--- DATA FOR THIS TASK Enclosed Below ---

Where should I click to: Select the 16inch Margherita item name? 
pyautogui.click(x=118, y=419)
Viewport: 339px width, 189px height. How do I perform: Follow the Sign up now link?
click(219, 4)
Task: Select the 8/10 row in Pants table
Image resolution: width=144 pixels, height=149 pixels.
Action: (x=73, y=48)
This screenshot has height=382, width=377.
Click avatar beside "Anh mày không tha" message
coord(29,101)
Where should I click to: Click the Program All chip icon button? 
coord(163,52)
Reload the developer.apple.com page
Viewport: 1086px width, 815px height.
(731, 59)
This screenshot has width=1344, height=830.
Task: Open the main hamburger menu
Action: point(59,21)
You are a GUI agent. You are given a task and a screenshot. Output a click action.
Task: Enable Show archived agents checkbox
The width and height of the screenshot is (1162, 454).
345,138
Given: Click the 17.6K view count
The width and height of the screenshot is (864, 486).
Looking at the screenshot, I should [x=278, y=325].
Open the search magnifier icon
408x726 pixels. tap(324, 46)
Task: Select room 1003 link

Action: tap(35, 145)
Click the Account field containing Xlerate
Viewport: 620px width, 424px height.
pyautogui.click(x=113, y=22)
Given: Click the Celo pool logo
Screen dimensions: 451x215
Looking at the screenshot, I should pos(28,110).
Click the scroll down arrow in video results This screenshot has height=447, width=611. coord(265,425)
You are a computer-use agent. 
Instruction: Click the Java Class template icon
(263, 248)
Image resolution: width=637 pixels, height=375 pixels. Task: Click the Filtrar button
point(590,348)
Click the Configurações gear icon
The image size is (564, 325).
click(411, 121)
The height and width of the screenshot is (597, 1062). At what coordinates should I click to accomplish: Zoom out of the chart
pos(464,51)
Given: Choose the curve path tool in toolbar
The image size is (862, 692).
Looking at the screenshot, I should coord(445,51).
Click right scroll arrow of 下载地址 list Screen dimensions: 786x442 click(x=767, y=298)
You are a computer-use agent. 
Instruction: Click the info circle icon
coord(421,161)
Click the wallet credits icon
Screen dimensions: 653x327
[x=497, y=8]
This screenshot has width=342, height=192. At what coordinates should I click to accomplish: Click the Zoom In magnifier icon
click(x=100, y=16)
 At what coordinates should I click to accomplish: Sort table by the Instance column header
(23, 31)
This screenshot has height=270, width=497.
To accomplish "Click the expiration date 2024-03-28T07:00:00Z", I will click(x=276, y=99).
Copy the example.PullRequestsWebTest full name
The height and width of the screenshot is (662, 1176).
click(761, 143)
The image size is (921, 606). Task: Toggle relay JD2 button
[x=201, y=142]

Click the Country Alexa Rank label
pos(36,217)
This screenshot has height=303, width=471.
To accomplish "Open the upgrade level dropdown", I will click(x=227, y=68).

--- End of Enclosed DATA FOR THIS TASK ---

- [PROBLEM TO WORK ON]: Could you copy every line from the records that has "scroll" in it?

- [TASK ANSWER]:
Click the scroll down arrow in video results This screenshot has height=447, width=611. coord(265,425)
Click right scroll arrow of 下载地址 list Screen dimensions: 786x442 click(x=767, y=298)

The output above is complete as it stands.